Lampu: "Bro, lo sadar nggak sih, hidup gue tuh tergantung banget sama lo. Kayak, literally lo klik, baru gue nyala. Nggak klik, ya gue cuma hiasan plafon."
Saklar: "Iya, iya. Tapi jangan lebay juga. Gue cuma jari-jari manusia yang main. Kalau mereka iseng, lo bisa dinyalain-matiin sampe pusing sendiri."
Lampu: "Lo pikir gue nggak trauma? Pernah tuh dia main TikTok, bikin video transisi, gue disuruh nyala-mati 27 kali dalam semenit. Gue nyaris masuk rumah sakit per-lampuan."
Saklar: "Wkwkwk, ya ampun. Tapi lo keren sih, bertahan sejauh ini. Banyak lampu di luar sana yang pensiun dini gara-gara manusia pelupa. Dinyalain terus semalaman."
Lampu: "Lo ngomong gitu seolah lo nggak pernah disalahin. Ingat waktu dia bilang, 'Duh saklarnya rusak nih, nggak nyala lampunya,' padahal GUE yang putus. Salah siapa tuh?"
Saklar: "Iya juga sih... Tapi kadang gue kesel juga. Gue cuma duduk manis nempel di tembok, terus manusia sentuh gue seenaknya. Kadang kotor, kadang lengket abis makan keripik. Gue bukan tisu, bro!"
Lampu: "Hahaha, sabar, sabar. Kita ini ujung tombak kenyamanan loh. Kalau nggak ada kita, mereka nabrak pintu tiap malam."
Saklar: "True.
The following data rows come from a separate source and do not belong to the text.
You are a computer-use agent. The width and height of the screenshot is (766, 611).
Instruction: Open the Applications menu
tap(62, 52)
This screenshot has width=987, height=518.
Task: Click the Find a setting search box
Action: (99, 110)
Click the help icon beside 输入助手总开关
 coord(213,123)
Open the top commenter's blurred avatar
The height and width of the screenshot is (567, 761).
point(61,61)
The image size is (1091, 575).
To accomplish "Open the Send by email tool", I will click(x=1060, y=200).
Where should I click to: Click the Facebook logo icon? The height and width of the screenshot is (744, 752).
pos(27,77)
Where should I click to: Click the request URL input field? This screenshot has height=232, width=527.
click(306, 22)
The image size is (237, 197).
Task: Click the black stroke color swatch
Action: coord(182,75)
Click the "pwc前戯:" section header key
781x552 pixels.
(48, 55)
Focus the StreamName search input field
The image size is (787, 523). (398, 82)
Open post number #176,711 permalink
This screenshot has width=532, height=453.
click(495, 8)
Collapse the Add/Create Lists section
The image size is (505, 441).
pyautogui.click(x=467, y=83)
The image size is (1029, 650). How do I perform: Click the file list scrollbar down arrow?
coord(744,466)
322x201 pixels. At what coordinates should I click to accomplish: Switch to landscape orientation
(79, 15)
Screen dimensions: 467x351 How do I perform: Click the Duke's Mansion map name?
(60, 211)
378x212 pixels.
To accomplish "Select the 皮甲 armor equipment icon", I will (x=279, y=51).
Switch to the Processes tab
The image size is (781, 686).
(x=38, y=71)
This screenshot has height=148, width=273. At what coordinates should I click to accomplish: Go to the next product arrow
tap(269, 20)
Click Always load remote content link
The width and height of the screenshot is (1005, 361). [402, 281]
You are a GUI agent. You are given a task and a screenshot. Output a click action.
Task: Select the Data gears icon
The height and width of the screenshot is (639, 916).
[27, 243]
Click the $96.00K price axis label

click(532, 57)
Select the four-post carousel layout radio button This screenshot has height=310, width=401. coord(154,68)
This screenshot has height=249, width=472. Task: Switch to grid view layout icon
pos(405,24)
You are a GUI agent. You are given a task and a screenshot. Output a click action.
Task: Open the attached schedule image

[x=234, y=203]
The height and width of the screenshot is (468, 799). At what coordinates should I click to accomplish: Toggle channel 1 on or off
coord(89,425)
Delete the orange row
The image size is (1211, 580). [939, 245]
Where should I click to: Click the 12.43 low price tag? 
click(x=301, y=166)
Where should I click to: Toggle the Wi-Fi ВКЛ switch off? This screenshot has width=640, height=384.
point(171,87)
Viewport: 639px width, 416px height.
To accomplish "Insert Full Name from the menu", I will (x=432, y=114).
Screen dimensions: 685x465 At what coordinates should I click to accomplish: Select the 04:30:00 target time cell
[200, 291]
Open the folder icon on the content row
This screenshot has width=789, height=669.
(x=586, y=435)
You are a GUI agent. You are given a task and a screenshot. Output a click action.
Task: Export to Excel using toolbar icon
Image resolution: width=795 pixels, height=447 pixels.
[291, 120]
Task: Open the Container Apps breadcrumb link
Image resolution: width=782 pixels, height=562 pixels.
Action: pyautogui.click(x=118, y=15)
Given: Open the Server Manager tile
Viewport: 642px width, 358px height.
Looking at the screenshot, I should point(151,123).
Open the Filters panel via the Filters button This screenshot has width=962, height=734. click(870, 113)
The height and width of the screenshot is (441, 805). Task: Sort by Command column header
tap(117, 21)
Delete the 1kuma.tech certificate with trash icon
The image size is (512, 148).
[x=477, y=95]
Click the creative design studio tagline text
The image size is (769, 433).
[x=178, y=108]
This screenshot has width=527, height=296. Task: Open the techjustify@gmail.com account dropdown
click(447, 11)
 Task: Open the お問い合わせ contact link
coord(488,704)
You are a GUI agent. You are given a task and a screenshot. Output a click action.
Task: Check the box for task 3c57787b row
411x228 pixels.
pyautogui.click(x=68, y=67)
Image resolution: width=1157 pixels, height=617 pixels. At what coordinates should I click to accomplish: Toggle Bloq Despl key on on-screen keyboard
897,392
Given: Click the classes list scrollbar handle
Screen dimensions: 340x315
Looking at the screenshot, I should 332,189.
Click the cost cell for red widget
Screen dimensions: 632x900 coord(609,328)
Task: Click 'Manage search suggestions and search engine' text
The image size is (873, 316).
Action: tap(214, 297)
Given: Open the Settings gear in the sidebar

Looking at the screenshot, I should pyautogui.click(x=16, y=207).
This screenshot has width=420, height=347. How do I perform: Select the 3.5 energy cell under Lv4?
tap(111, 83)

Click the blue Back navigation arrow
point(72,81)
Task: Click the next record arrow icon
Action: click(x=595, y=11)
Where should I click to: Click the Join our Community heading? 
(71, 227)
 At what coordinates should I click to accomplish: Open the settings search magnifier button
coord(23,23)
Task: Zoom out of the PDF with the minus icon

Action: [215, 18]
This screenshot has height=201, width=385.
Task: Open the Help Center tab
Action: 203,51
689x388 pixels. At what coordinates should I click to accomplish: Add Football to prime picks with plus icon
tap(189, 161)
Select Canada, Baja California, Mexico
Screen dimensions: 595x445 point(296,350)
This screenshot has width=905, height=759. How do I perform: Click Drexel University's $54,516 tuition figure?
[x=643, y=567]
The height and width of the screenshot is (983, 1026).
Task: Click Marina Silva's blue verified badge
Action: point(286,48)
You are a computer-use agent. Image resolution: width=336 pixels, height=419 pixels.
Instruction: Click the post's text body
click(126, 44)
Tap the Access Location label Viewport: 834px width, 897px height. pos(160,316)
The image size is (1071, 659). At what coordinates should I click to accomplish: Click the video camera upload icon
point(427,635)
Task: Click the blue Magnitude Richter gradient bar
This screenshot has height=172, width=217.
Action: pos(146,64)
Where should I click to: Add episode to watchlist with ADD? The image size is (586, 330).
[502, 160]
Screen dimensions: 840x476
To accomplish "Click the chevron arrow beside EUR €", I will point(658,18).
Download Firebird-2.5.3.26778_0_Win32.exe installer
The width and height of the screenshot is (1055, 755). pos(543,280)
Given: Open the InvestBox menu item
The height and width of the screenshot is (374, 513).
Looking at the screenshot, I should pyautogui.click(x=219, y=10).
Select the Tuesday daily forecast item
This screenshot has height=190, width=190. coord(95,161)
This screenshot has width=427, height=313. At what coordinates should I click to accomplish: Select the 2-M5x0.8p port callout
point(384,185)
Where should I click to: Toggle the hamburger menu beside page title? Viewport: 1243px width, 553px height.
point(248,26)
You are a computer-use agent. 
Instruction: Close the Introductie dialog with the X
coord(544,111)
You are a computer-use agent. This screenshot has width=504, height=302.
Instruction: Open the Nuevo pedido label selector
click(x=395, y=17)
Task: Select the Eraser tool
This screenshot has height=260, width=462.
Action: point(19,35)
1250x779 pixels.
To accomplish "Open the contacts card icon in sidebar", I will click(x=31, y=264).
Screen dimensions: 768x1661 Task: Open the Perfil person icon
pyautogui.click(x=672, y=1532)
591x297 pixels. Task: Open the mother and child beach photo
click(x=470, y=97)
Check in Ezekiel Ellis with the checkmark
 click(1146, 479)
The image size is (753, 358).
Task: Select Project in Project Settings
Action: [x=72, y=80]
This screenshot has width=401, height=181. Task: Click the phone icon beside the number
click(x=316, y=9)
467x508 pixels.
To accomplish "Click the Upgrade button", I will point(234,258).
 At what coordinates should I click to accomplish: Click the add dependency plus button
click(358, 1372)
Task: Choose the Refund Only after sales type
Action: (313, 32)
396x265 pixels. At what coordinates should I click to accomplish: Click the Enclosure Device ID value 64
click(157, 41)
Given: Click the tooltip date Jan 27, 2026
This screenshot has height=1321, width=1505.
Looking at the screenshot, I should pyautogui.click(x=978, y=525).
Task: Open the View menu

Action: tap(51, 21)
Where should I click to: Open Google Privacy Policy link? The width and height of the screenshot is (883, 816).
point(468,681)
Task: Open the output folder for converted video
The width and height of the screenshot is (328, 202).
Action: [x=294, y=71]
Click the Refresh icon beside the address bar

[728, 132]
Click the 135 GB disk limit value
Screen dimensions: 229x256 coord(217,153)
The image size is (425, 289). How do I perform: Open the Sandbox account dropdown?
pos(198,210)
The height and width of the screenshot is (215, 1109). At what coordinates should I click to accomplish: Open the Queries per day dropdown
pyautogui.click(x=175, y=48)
Tapi jujur, gue mulai insecure deh. Sekarang zamannya smart home. Lampu bisa nyala sendiri pakai sensor suara. Nanti gue pensiun dong?"
Lampu: "Eh jangan gitu. Smart home juga masih butuh lo kok. Nggak semua orang bisa afford lampu yang bisa jawab 'Hey Google'. Dan lagian, sensasi pencet lo tuh satisfying banget. Klik-nya tuh legendaris."
Saklar: "Wah, lo bisa aja, bro. Tapi gue jadi kangen masa-masa awal kita dipasang. Waktu pertama kali bareng, barengan uji coba dari tukang listrik. Klik pertama itu... magis."